(INPUT FOR THIS TASK)
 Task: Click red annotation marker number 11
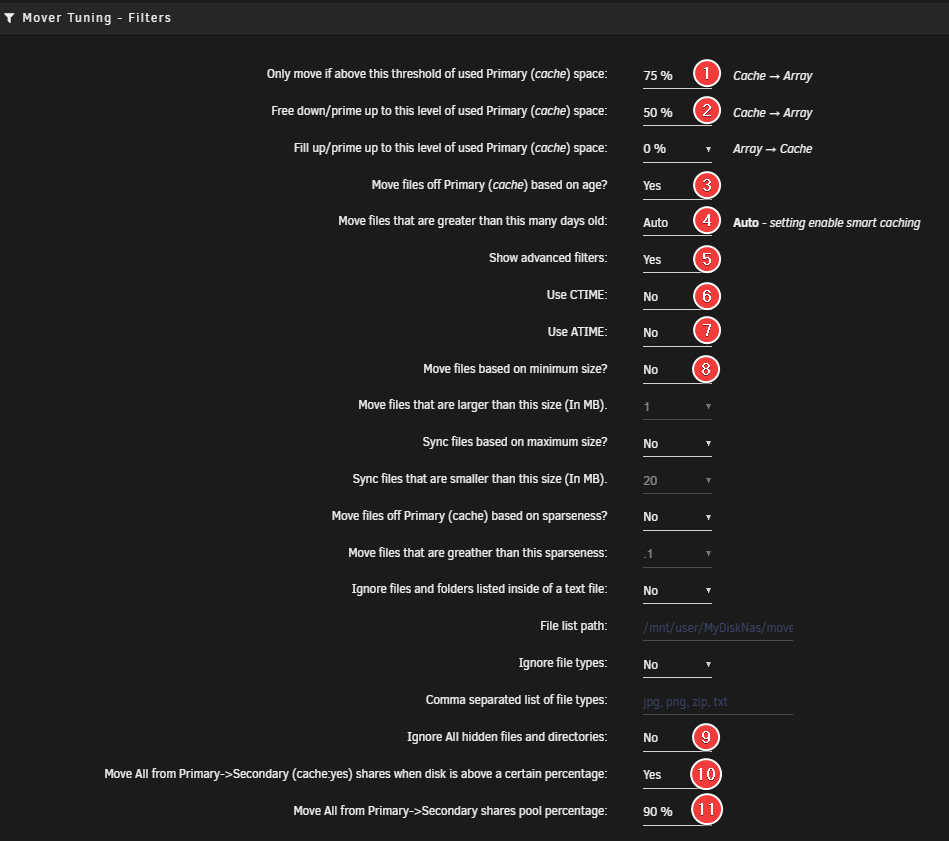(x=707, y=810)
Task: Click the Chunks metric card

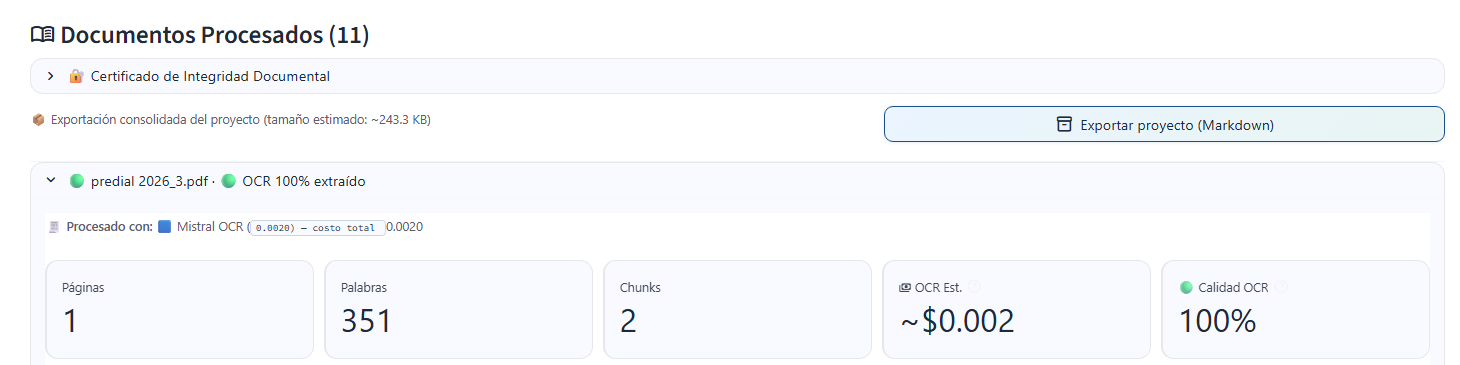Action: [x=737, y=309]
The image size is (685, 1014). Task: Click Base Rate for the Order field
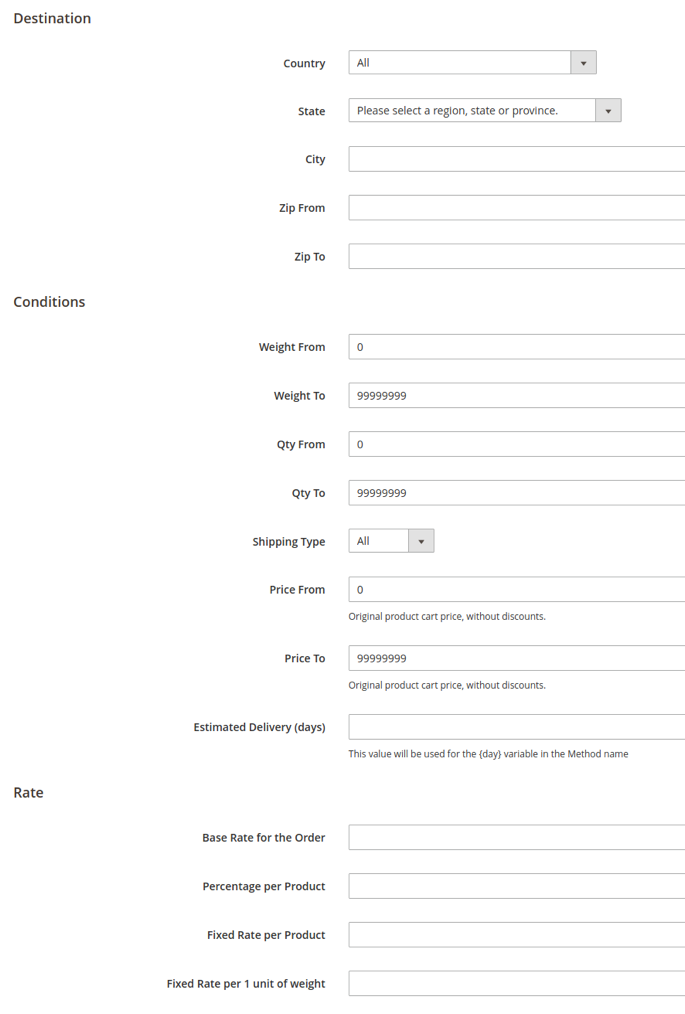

--

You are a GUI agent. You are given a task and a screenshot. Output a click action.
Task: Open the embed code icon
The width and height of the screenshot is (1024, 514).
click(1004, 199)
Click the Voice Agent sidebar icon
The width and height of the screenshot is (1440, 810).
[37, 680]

---

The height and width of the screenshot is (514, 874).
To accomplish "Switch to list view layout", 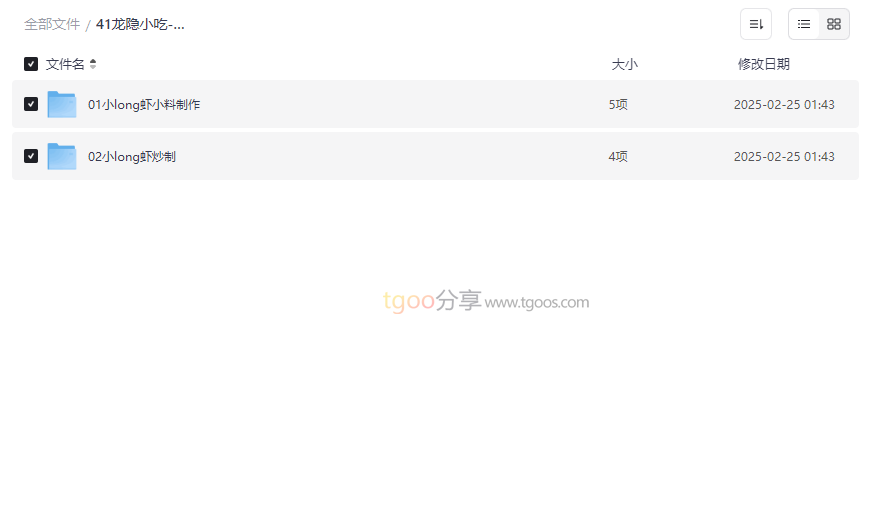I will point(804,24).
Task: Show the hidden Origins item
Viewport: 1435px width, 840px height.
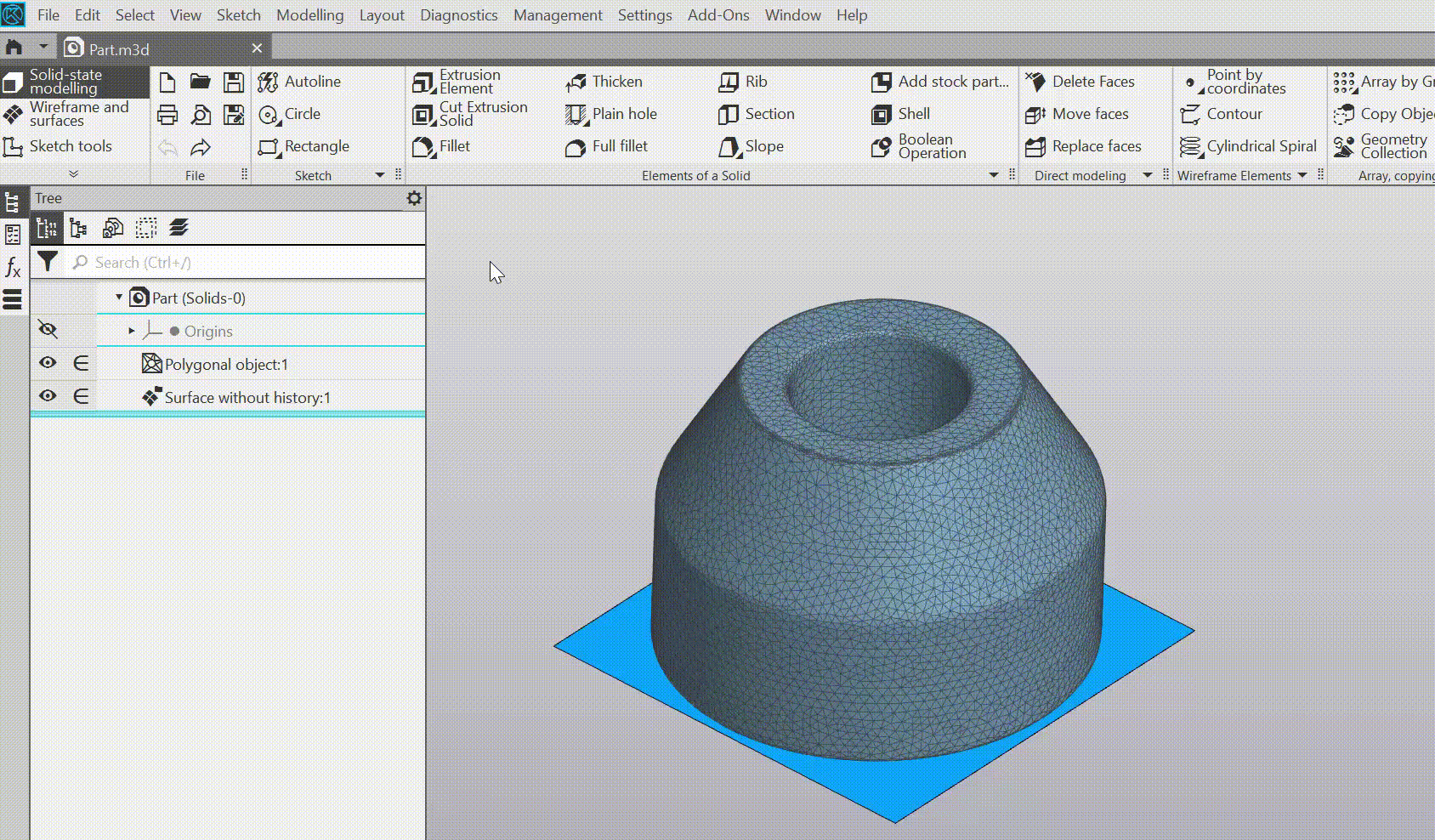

(TASK TO COMPLETE) Search the records above for "icon" and copy every line that has it.

(RESPONSE TO THE TASK)
Task: Open the embed code icon
Click the Voice Agent sidebar icon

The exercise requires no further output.